_Provided text:_
Phil is from New Zealand and retired a few years ago as the number two official in New Zealand’s national police department.

He and his wife Jackie were in the States for a month-long visit and had tracked us down (with the help of Tommy) so wondered if they could “stop by” to see us.  What an exciting opportunity for both of us!  We had never met Jackie since they had married “only” 21 years ago, but we had fond memories of Phil and his sons when they had come to visit us after graduation and before they returned to New Zealand

Image Phil at our house during his visit.

Image  Graham, DD, Nigel and Gunny.

So when Phil and Jackie got here a few days ago, we looked forward to meeting Jackie and renewing our friendship with Phil.

They could only stay a day, so we decided to eat our meals out so that all of our time could be spent visiting, and I have to say we crammed alot of that into a very short time.

Here is where I wish I was as photo-opportunity ready as I used to be because for lunch shortly after they arrived, we took them to a local Italian restaurant that is what we call “a hole in a wall” — a very unimpressive store front in the complex with a truck stop.  But we knew where the food was anything but common.  They loved it, of course.  Then we took a drive out into Amish country, because Phil wanted Jackie to see some of the sights he had seen when he was here before.  We went to the Amish store and the Grabill hardware, but of which they found fascinating, but the best part was that the Amish clerk at the store told us that her two brothers were plowing with horses not too far away (we had told her they were visitors from New Zealand, so I guess she understood they would enjoy seeing that).  We followed her instructions and found two teams of horses pulling plows in a field.  There were eight horses pulling each plow.  They weren’t harnessed straight across but with four following four.  Very impressive and oh how I wished for a camera right then.  But Phil did get a picture with his phone, so they will have something to show back home.

That was really the only sightseeing we took them on, the rest of their short visit was pretty much taken up with eating and talking!


Image  That night we took them to our favorite Chinese restaurant.

Of course, even in so short a time, Jim and Phil HAD to go to the range to shoot.  So we just ate toast for breakfast and they took off for there.


Jackie was such a nice surprise for me.  I don’t know what I expected, but when she left I told Hubby that I wished she could be my next door neighbor.  We got along great.

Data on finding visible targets
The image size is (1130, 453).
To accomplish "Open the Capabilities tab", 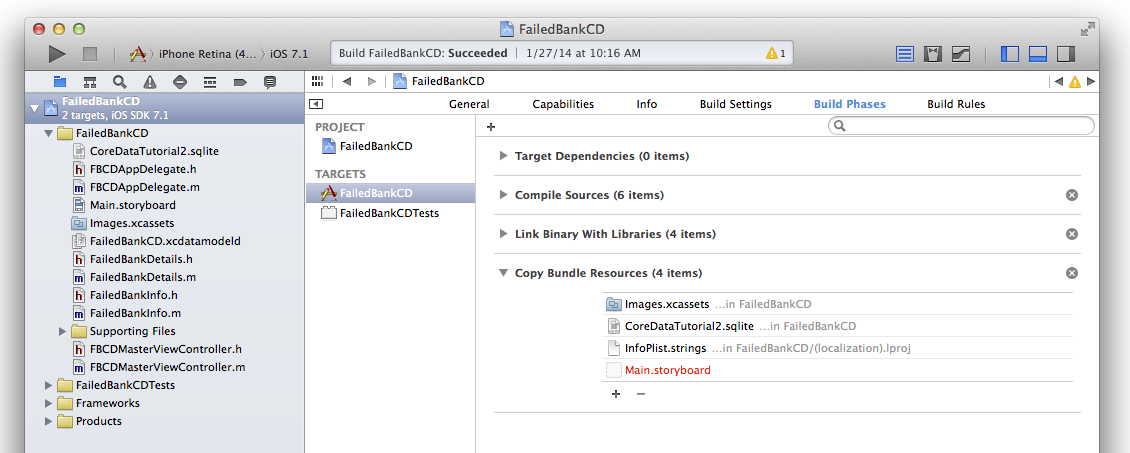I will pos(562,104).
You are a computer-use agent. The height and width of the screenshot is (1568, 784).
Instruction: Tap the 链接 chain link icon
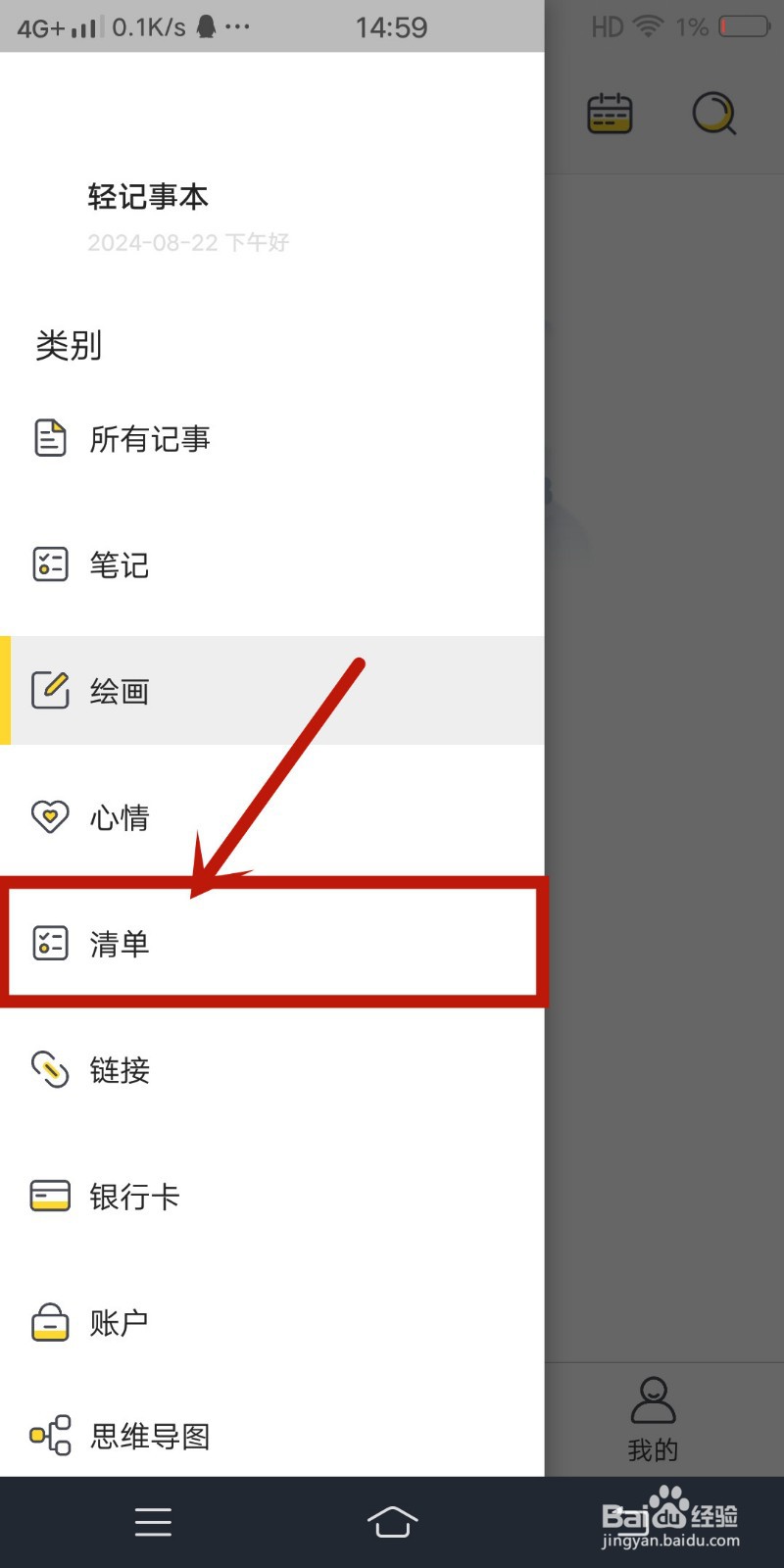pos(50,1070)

---

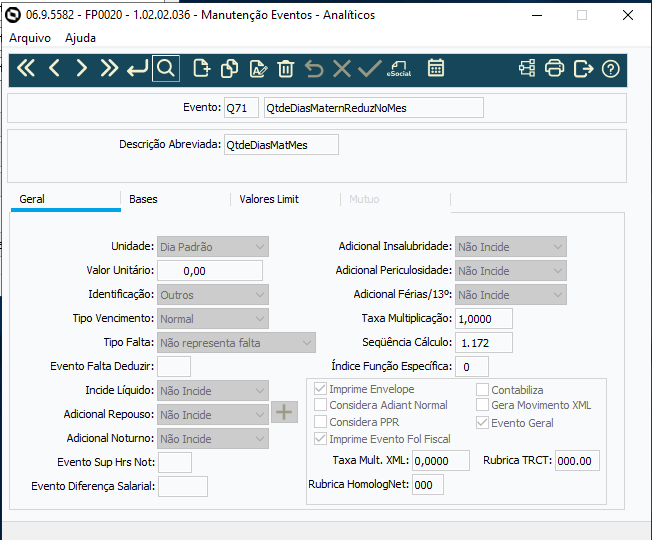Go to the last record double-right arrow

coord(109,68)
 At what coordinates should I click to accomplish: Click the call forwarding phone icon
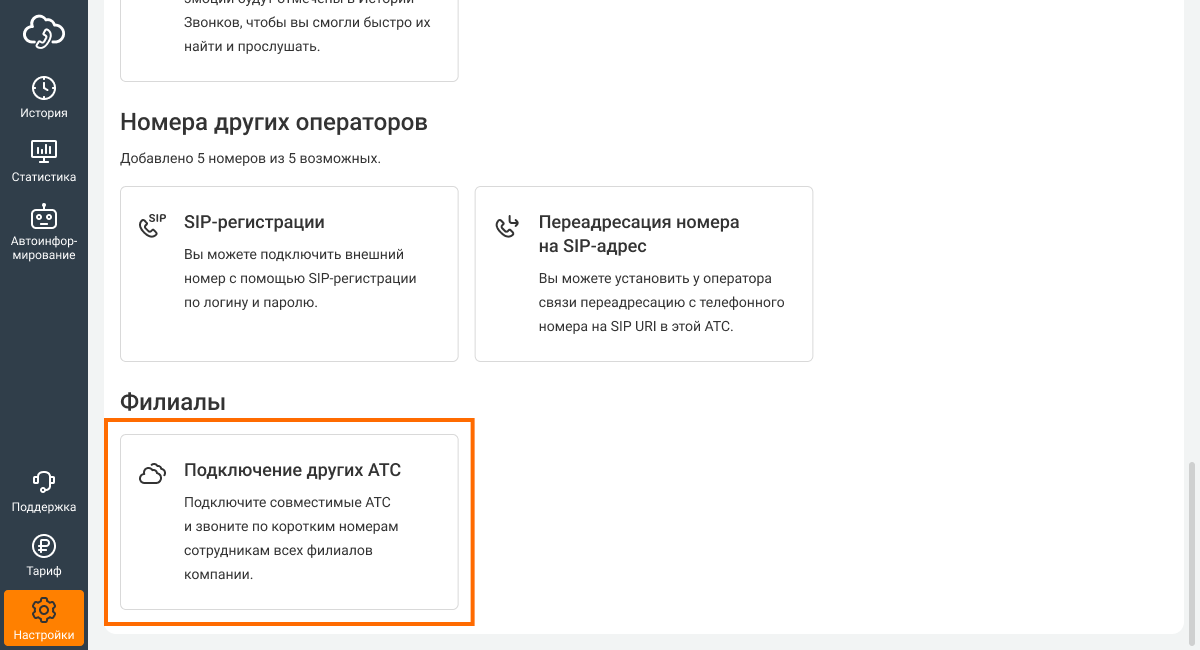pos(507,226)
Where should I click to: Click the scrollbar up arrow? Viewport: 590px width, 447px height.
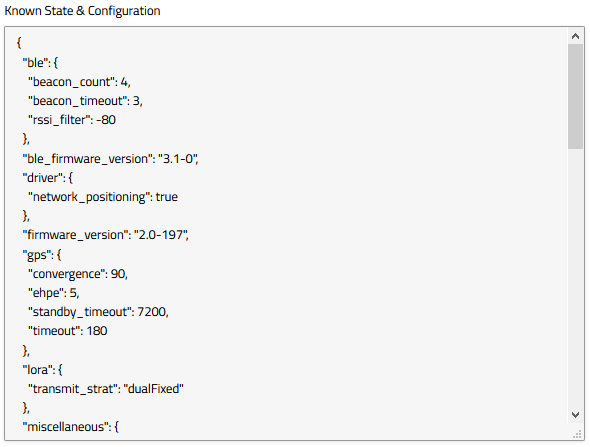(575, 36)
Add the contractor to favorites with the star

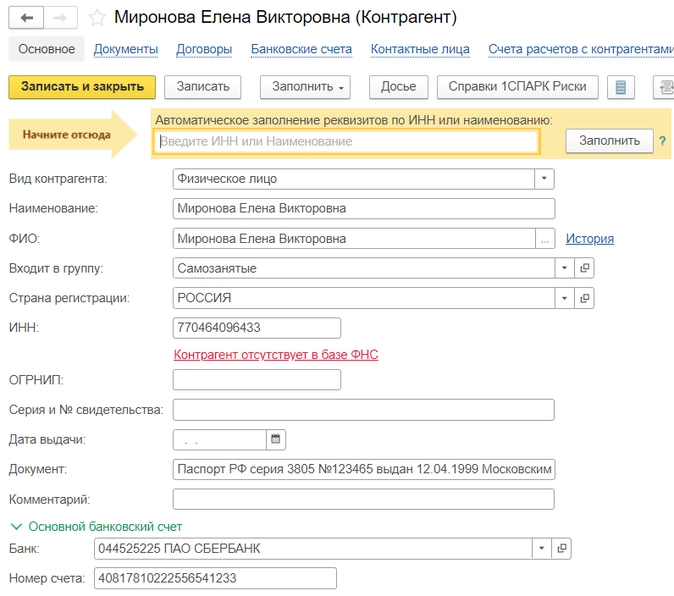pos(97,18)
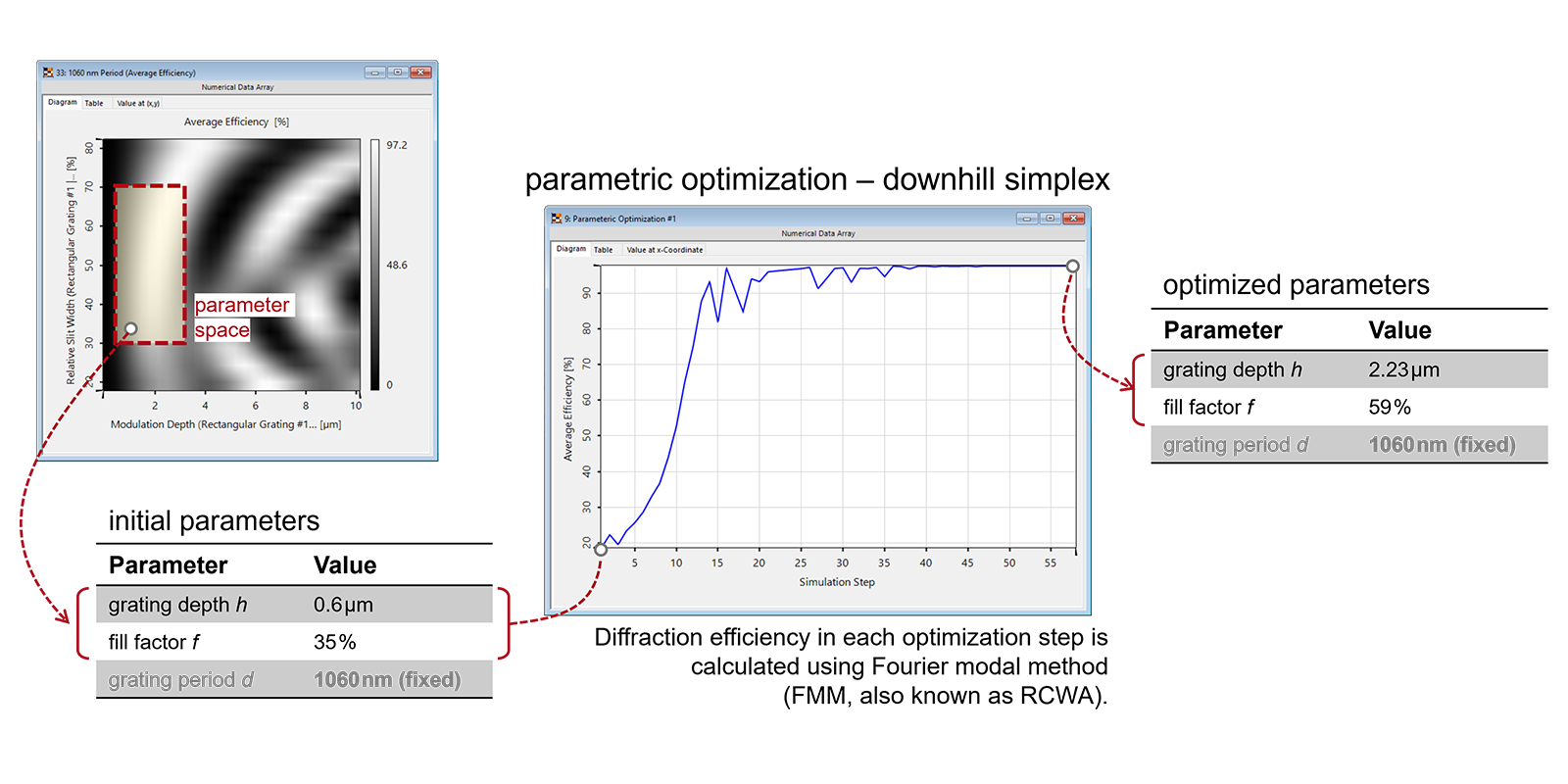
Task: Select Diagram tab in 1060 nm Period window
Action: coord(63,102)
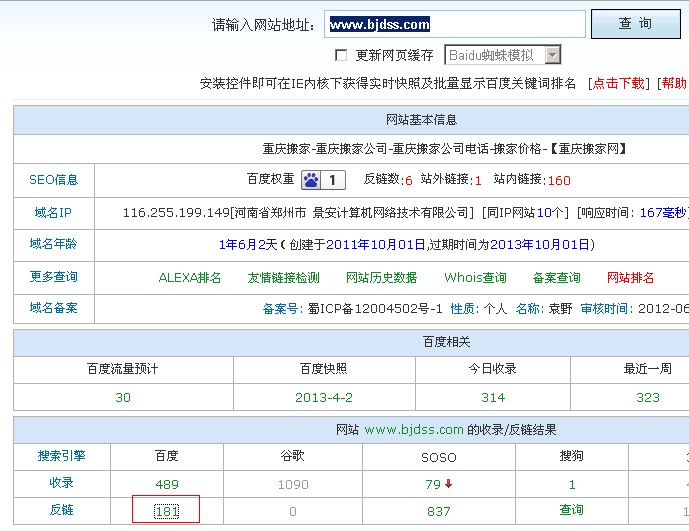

_Parts of the exercise:_
a: In the post about Phil and Jackie's visit, how many horses were pulling each plow?
b: Count the lines of the rows that contain the string "should", treating upper and lower case as different.
The text and the rows were taken from separate sources.

_Task-by-task results:_
a: Eight horses

b: 2